Heat and Temperature

There are three states of matter we will be discussing in these next few chapters: solid, liquid, and gas. The molecules of a solid are fixed in a rigid structure. The molecules of a liquid are loosely bound and may mix with one another freely, but the liquid still has a definite volume, although it takes the shape of its container. The molecules of a gas interact with each other only slightly, and generally move at high speeds compared to the molecules of a liquid or solid. But in all three states of matter, the molecules are moving and therefore have energy. They have potential energy because of the bonds between them and kinetic energy because the molecules have mass and speed. Relatively speaking, the potential energy between gas molecules can be ignored, so we will focus only on their kinetic energy. The sum of the potential and kinetic energies of the molecules in a substance is called the internal energy of the substance. When a warmer substance is brought into contact with a cooler substance, some of the kinetic energy of the molecules in the warmer substance is transferred to the cooler substance. The kinetic energy of molecules that is transferred spontaneously from a warmer substance to a cooler substance is called heat energy.

Temperature is the measure of how hot or cold a substance is, relative to some standard. It is the measure of the average kinetic energy of the molecules in a substance.

The two temperature scales used most widely in scientific applications are the Celsius scale and the Kelvin scale. The only difference between them is where each starts. On the Celsius scale, the freezing point of water is 0°C, and the boiling point of water (at standard pressure) is 100°C. The Kelvin scale has temperature units that are equal in size to the Celsius degrees, but the temperature of 0 Kelvin is absolute zero, defined as the temperature at which all molecular motion in a substance ceases. Zero Kelvin is equal to −273.15°C, so we can convert between the Kelvin scale and the Celsius scale by this equation:

K = °C + 273

(Note that we have rounded 273.15 to 273.)

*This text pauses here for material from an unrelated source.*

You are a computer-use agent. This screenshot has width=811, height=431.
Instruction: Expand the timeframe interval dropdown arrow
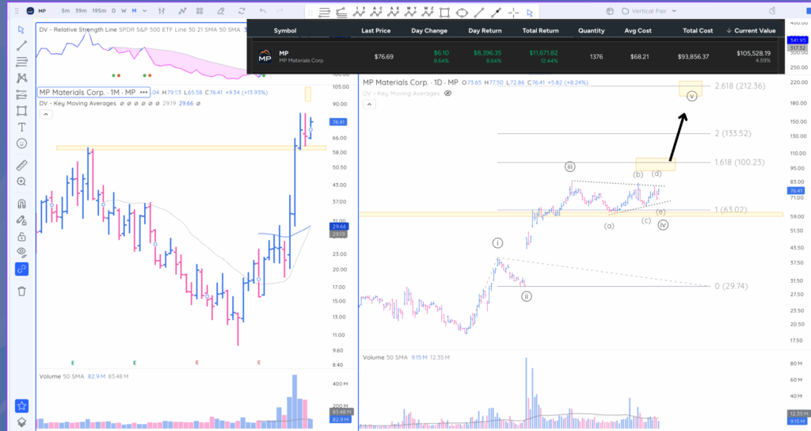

Mechanical Equivalent of Heat

The unit most often used for mechanical energy is the joule. Historically, the unit for heat has been the calorie. One calorie is defined as the heat needed to raise the temperature of one gram of water by one degree Celsius. In the mid-19th century, the British engineer James Joule showed there is a relationship between energy in the form of work in joules and energy in the form of heat in calories. Joule performed experiments that revealed that doing mechanical work on a substance can make its temperature rise. For example, rubbing your hands together causes them to heat up, and stirring a drink adds heat to it. The conversion between joules and calories is

1 calorie = 4.186 joules.

The numbers here are not really important for the SAT Subject Test: Physics, but only the concept that mechanical work and heat are both forms of energy and can be converted from one to the other.

Thermal Expansion of a Solid

When a solid is heated, it typically expands. Different substances expand at different rates, which is why it makes sense to heat the lid of a jar when the lid is too tight. The metal lid will expand more than the glass jar when it is heated, making it easier to loosen. Solids undergo two types of expansion when heated: linear thermal expansion, which is the increase in any one dimension of the solid, and volume thermal expansion, which results in an increase in the volume of the solid. In the case of linear expansion, the change in length Δl is proportional to the original length and the change in temperature of the solid. The same is true for volume expansion. The change in volume ΔV is proportional to the original volume of the solid and its change in temperature.

Heat Transfer

There are three ways of transferring heat from one place to another:

  1. Conduction. Conduction is the transfer of heat directly through a material, or by actual contact between two materials. Metals are typically good heat conductors. In fact, materials that are good electrical conductors are usually good heat conductors as well. A material that is not a good heat conductor, like wood or air, is called an insulator. If you place an iron skillet on a fire, heat is transferred by conduction to the handle of the skillet. If you grasp the iron handle with your bare hand, you will feel it transfer heat to your hand by conduction.
  2. Convection. Convection is the transfer of heat by the bulk movement of a fluid (liquid or gas). If the air near the floor of a cool room is heated, it expands and becomes less dense than the air above it, causing it to rise. As it rises, it cools, becomes more dense again, and falls toward the floor. If the air near the floor is continually heated, the cycle will repeat itself. Water heated in a pan is another example of heat transfer by convection, since water near the bottom of the pan near the fire is heated, rises, cools, then falls again. If the temperature gets high enough, the water begins to boil as it cools itself by transferring heat to the air by convection.
  3. Radiation. Radiation is the process by which heat is transferred by electromagnetic waves. We receive heat from the sun by radiation principally in the form of visible light, infrared, and ultraviolet waves. Microwave ovens use microwaves to transfer heat to food. If you stand near a roaring campfire, you will feel the heat radiating from the fire in the form of light and infrared rays.